This time round, my new weekly habit of delving into horror territory is going to be uncommonly fresh in the fact that I have just about finished watching “Sinister”, and I have to admit that apart from a handful of pretty predictable scares, this film was… really creepy.
To whoever thought that “Sinister” was a terrible film and bashed it thoroughly in their reviews I can only say the following: go and do what I just did – watch it alone in the bloody dark. I understand that when you watch horrors with friends, or in the cinema, the experience might not be the same, the reason being that “Sinister” as a horror does not rely on jump scares at all to get inside your head. The scares are still there (and maybe one of them is actually crafty), but the reason it was so effective lies completely elsewhere.

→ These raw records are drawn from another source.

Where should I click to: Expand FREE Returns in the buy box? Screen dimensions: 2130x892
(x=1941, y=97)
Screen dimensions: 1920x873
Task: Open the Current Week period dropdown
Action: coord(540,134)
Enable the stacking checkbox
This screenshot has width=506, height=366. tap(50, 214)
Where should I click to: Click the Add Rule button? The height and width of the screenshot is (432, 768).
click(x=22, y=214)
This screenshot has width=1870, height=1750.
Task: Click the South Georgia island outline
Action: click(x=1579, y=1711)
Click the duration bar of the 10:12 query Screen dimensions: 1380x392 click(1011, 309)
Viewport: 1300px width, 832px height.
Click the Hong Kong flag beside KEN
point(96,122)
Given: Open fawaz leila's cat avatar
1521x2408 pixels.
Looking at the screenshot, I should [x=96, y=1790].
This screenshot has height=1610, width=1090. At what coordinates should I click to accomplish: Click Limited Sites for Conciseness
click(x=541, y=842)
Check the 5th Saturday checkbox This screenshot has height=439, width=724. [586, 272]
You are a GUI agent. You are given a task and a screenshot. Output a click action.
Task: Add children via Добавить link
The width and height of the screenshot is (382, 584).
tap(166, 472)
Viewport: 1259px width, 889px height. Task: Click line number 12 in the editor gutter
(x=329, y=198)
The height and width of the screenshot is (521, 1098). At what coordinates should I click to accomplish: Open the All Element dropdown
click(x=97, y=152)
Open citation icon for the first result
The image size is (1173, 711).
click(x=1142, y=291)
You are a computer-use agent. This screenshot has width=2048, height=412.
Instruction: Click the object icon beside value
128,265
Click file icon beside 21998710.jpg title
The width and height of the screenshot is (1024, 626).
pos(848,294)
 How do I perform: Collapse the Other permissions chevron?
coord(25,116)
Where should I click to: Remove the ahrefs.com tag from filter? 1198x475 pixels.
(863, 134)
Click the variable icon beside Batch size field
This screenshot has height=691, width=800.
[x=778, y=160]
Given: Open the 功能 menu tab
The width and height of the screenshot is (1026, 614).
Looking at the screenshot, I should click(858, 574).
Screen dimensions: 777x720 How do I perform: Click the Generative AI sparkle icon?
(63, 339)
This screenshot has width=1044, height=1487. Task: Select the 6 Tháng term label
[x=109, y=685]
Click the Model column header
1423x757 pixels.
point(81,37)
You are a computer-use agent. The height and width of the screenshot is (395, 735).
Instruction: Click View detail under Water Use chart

“Sinister” starts of as your bog standard ghost story would, with the Oswalts, a family of four, moving into a new house. But it’s not just a regular house (of course), as we learn early on that Ellison Oswalt (Ethan Hawke) has chosen this place for his family to move into with a very particular reason in mind. It turns out that the family that used to live there before them was brutally murdered in the back yard in very mysterious circumstances. You see, Ellison is a semi-successful true crime writer hoping for his big break and he thinks that trying to solve this mystery would just be it. He quickly learns that what happened to that murdered family was not exactly normal, as he uncovers a box of Super8 films in the attic that seem to contain really disturbing footage of multiple families being slaughtered. Ellison’s investigation into whether these events are somehow linked (as well as the possible nature of said link) puts a really creepy set of events in motion and as a result no-one in his household can feel really safe…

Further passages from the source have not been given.